The other suspects arrested were Ruphin Kazadi Elumba and Jean-Claude Dyansangu Kanza, who were charged with conspiracy to defraud a gold buyer of $1.4 million by posing as legal gold dealers.

GOLD SYNDICATE

While nobody was charged with the 2.5 tonnes gold syndicate, all that we know is that Kabamba had approached a Gabonese national, Ulrich Anass Bongo Ngonyi, and in the process he parted with Sh115.8 million for a fictitious 400 kilograms of gold deal.

It was a case that allowed investigators to know what happened in the gold-smuggling syndicate.

Ngonyi had told the Economic and Commercial Crimes Unit on April 1, 2011 that in June 2010 a man who claimed to be “Lieutenant General” Mundeke called him and offered to sell 400kg of “gold”.

After a meeting at a Lenana Road restaurant in Nairobi, Mundeke introduced three other accomplices as captain, a major and a special adviser at the Embassy of the Democratic Republic of Congo. It was a lie.

They claimed to have gold in Dubai, which they wanted to ship to Thailand but because of paperwork, they had thought of bringing it back to Kenya.

Ngonyi was to look for a market in Kenya and was told that they could get more volumes for him.

As he later told police, the first consignment was for 400 kilograms and he paid $6,000 as a down payment, only to be given fake documents that could not help him freight the cargo from Dubai — where it was alleged to be kept in four metal boxes.

MORE MONEY
At every turn, something would crop up and he would send more money and before he knew it, he had paid the smugglers $1.38 million.
After flying to Dubai, he found that the boxes contained fake nuggets. They were nails packaged from a house on State House Road.
Although he reported the matter to the police in Kenya, the three were released on Sh2 million cash bail — and nothing was heard about the case.
Back in Nairobi, the search for the 2.5 tonnes of gold had commenced after it was stolen from DR Congo.

Investigators wanted to know whether the gold was genuine — or was another set of fakes. They also wanted to know all those who were involved in the gold racket.
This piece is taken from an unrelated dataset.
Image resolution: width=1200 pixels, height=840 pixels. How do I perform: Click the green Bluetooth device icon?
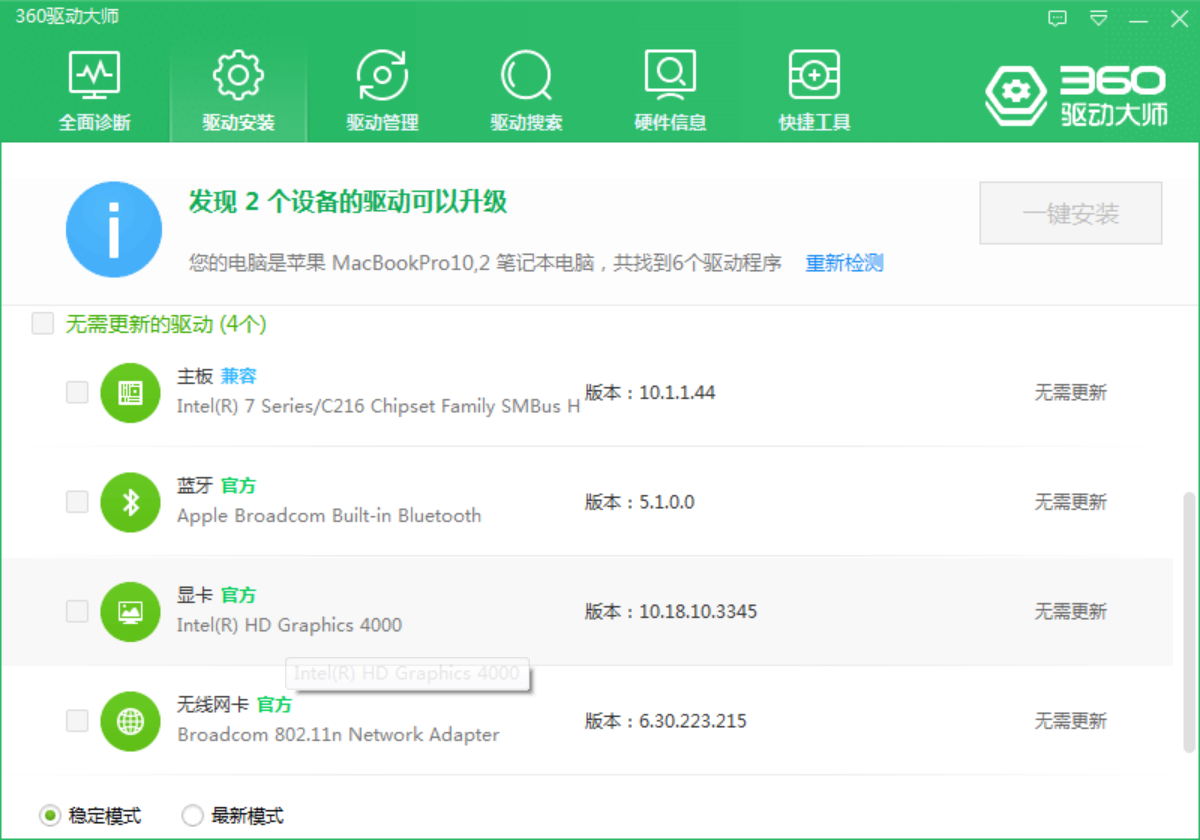130,502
The Kabila team had given President Kibaki forged evaluation documents and the fake export certificates that had been used to export the 2.5 tonnes of gold from Kivu to Dubai via JKIA. By then DR Congo had no capability of tracing artisanal gold and tonnes of gold produced by craftsmen was not under the government’s control.

Even today, the move to tag and trace gold from the pit to market has not been successful.

POLITICAL SYSTEMS

And still, gold from DR Congo’s gold-rich province of South Kivu has been reaching Kenya through known conduits and the country’s gold wealth has been preyed upon by armed bandits and corrupt elites — and has infiltrated the political systems in the region. Joseph Cheptarus had walked into their path with his investigation. His death was a warning shot.

**
Postscript: When I heard about the death of Kenei, who was found dead in his house a day before he was to record a statement on what he knew about the Rashid Echesa shipment of arms, the story of Joseph Cheptarus came to my mind.
In some international dealings, the investigators and the culprits are usually walking into the hands of deadly forces.